El intento de “La momia” (2017), con Tom Cruise y Sofia Boutella, buscó algo distinto: integrar al personaje dentro de un “universo oscuro” al estilo de las grandes franquicias contemporáneas. La operación fue más industrial que creativa. Había músculo, había ambición, pero faltaba una identidad clara. El resultado: una película que nunca terminó de decidir qué quería ser.
En ese contexto acaba de estrenarse “La posesión de la momia”, una producción de Blumhouse Productions que intenta —otra vez— reconfigurar el mito. Y lo hace desde un lugar reconocible: el terror físico, incómodo, de impacto directo.
La premisa es sencilla y efectiva. Una niña desaparece en el desierto. Ocho años después, regresa. No hay explicación. No hay alivio. Solo una certeza: lo que volvió no es exactamente lo que se fue.
El responsable de dar un giro de ciento ochenta grados a este universo es el director Lee Cronin, quien, sin hacer demasiado ruido al comienzo, terminó instalándose con fuerza en el cine de terror contemporáneo. Nacido en Irlanda, su mirada combina lo íntimo con lo visceral. Le interesa tanto lo que ocurre dentro de la cabeza de sus personajes como aquello que irrumpe desde afuera para hacerlo estallar todo. El punto de inflexión en su carrera llegó cuando tomó las riendas de una franquicia pesada como “Evil Dead Rise” (2023). Lejos de copiar fórmulas, Cronin entendió el espíritu de la saga creada por Sam Raimi y el resultado fue una película brutal.
En el caso de “La posesión de la momia”, todo lo visceral y escatológico regresa, pero en dosis aún mayores, ideales para quienes disfrutan del cine más extremo. La sutileza queda de lado y, desde el inicio, el espectador se enfrenta a un festín de sangre y vísceras, con momentos en los que apartará la mirada de la pantalla, dentro de un universo audiovisual diseñado para ser disfrutado en la pantalla más grande posible. Cronin entiende que el cine de terror moderno ya no es solo espectáculo, sino también una experiencia que debe sentirse en el cuerpo. Y eso ocurre, ya que el espectador es bombardeado por estímulos que, por momentos, resultan excesivos.
Quien se acerque con una mirada más puntillosa, en busca de una lógica interna sólida, un desarrollo detallado de personajes o un guion que articule con precisión las provocaciones narrativas, deberá ajustar sus expectativas. “La posesión de la momia” es una película desordenada, caótica, que invita a preguntarse hasta qué punto el público del horror actual necesita coherencia. En una época en la que la forma suele imponerse sobre el contenido, este tipo de propuestas funciona más como un videojuego que como una pieza de relojería narrativa destinada a perdurar o a ofrecer ideas verdaderamente renovadoras.

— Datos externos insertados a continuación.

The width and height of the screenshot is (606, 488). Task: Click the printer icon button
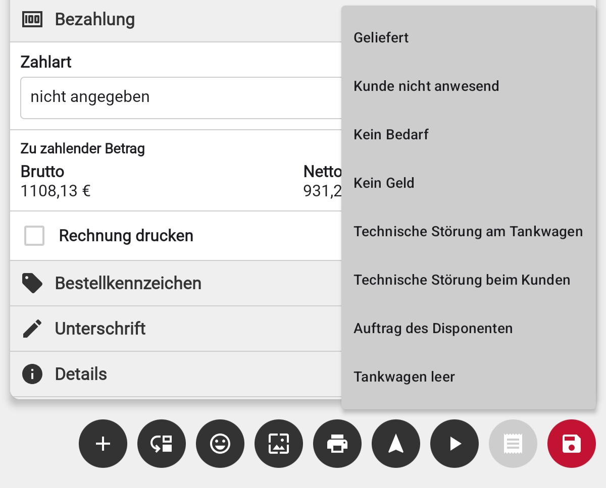pos(337,444)
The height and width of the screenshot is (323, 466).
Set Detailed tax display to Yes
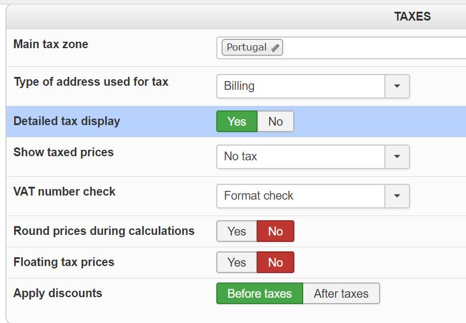tap(237, 122)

La película exige que el público dé un salto de fe constante. Hay momentos en los que esa tensión se vuelve evidente, como cuando el protagonista queda catatónico durante varios minutos, completamente fuera de juego, mientras a su alrededor se desata el pandemonio.
Jack Reynor y la siempre exquisita Laia Costa hacen lo que pueden para salir airosos de las peripecias —en muchos casos absurdas— que el propio Cronin les propone en su faceta de guionista.
Ahora bien, también sería injusto exigirle lo que no pretende ser. Cronin no busca reinventar la figura de la momia desde lo conceptual. Su interés está en otra parte: en devolverle al género una dimensión corporal, casi visceral, que el terror más industrial había ido diluyendo; y en eso, hay algo valioso.
Lo que sí queda claro es que el mito sigue vivo. Y mientras exista esa tensión entre lo antiguo y lo contemporáneo, entre lo que vuelve y lo que no debería volver, la momia va a encontrar la forma de levantarse otra vez.